#### Stated exercise:
Rewrite the data below as a JSON array of strings, with one string for each line and the blank lines left out.

#### Record excerpts:
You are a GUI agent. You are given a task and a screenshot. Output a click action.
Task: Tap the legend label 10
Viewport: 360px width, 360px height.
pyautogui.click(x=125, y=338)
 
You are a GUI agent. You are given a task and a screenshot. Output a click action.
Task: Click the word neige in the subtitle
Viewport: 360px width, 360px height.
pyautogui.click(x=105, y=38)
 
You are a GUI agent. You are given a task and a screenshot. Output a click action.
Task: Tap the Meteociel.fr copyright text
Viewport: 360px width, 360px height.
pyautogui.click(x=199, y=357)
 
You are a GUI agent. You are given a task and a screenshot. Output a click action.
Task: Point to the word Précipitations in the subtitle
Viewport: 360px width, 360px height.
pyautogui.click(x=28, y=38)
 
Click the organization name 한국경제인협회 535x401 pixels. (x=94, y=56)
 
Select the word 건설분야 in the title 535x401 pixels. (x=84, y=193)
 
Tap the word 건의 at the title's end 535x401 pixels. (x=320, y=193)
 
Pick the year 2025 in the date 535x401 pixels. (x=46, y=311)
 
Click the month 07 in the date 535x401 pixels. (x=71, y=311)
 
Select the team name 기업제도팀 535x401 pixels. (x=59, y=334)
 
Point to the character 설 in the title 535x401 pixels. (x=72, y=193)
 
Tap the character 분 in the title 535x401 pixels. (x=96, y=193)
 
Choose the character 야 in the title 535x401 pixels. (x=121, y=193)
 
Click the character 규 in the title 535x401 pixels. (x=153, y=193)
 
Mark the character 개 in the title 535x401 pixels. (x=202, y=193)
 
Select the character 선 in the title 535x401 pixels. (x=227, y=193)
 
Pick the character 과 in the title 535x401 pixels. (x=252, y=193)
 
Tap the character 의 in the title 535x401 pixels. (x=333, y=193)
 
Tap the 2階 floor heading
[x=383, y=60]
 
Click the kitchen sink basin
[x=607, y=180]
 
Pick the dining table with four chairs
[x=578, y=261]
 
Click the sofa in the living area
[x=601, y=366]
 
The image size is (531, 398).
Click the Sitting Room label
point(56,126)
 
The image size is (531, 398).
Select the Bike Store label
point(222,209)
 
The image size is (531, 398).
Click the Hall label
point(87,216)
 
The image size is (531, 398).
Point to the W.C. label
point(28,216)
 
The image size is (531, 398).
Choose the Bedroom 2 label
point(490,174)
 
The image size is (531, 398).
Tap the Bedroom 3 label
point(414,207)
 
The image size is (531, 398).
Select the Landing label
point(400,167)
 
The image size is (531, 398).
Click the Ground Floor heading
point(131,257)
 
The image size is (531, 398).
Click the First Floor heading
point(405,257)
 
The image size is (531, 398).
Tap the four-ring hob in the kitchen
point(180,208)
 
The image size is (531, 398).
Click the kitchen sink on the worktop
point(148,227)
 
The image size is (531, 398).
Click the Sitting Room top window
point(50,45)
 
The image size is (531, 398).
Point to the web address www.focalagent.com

#### Answer in full:
[
  "You are a GUI agent. You are given a task and a screenshot. Output a click action.",
  "Task: Tap the legend label 10",
  "Viewport: 360px width, 360px height.",
  "pyautogui.click(x=125, y=338)",
  "You are a GUI agent. You are given a task and a screenshot. Output a click action.",
  "Task: Click the word neige in the subtitle",
  "Viewport: 360px width, 360px height.",
  "pyautogui.click(x=105, y=38)",
  "You are a GUI agent. You are given a task and a screenshot. Output a click action.",
  "Task: Tap the Meteociel.fr copyright text",
  "Viewport: 360px width, 360px height.",
  "pyautogui.click(x=199, y=357)",
  "You are a GUI agent. You are given a task and a screenshot. Output a click action.",
  "Task: Point to the word Précipitations in the subtitle",
  "Viewport: 360px width, 360px height.",
  "pyautogui.click(x=28, y=38)",
  "Click the organization name 한국경제인협회 535x401 pixels. (x=94, y=56)",
  "Select the word 건설분야 in the title 535x401 pixels. (x=84, y=193)",
  "Tap the word 건의 at the title's end 535x401 pixels. (x=320, y=193)",
  "Pick the year 2025 in the date 535x401 pixels. (x=46, y=311)",
  "Click the month 07 in the date 535x401 pixels. (x=71, y=311)",
  "Select the team name 기업제도팀 535x401 pixels. (x=59, y=334)",
  "Point to the character 설 in the title 535x401 pixels. (x=72, y=193)",
  "Tap the character 분 in the title 535x401 pixels. (x=96, y=193)",
  "Choose the character 야 in the title 535x401 pixels. (x=121, y=193)",
  "Click the character 규 in the title 535x401 pixels. (x=153, y=193)",
  "Mark the character 개 in the title 535x401 pixels. (x=202, y=193)",
  "Select the character 선 in the title 535x401 pixels. (x=227, y=193)",
  "Pick the character 과 in the title 535x401 pixels. (x=252, y=193)",
  "Tap the character 의 in the title 535x401 pixels. (x=333, y=193)",
  "Tap the 2階 floor heading",
  "[x=383, y=60]",
  "Click the kitchen sink basin",
  "[x=607, y=180]",
  "Pick the dining table with four chairs",
  "[x=578, y=261]",
  "Click the sofa in the living area",
  "[x=601, y=366]",
  "The image size is (531, 398).",
  "Click the Sitting Room label",
  "point(56,126)",
  "The image size is (531, 398).",
  "Select the Bike Store label",
  "point(222,209)",
  "The image size is (531, 398).",
  "Click the Hall label",
  "point(87,216)",
  "The image size is (531, 398).",
  "Point to the W.C. label",
  "point(28,216)",
  "The image size is (531, 398).",
  "Choose the Bedroom 2 label",
  "point(490,174)",
  "The image size is (531, 398).",
  "Tap the Bedroom 3 label",
  "point(414,207)",
  "The image size is (531, 398).",
  "Select the Landing label",
  "point(400,167)",
  "The image size is (531, 398).",
  "Click the Ground Floor heading",
  "point(131,257)",
  "The image size is (531, 398).",
  "Click the First Floor heading",
  "point(405,257)",
  "The image size is (531, 398).",
  "Tap the four-ring hob in the kitchen",
  "point(180,208)",
  "The image size is (531, 398).",
  "Click the kitchen sink on the worktop",
  "point(148,227)",
  "The image size is (531, 398).",
  "Click the Sitting Room top window",
  "point(50,45)",
  "The image size is (531, 398).",
  "Point to the web address www.focalagent.com"
]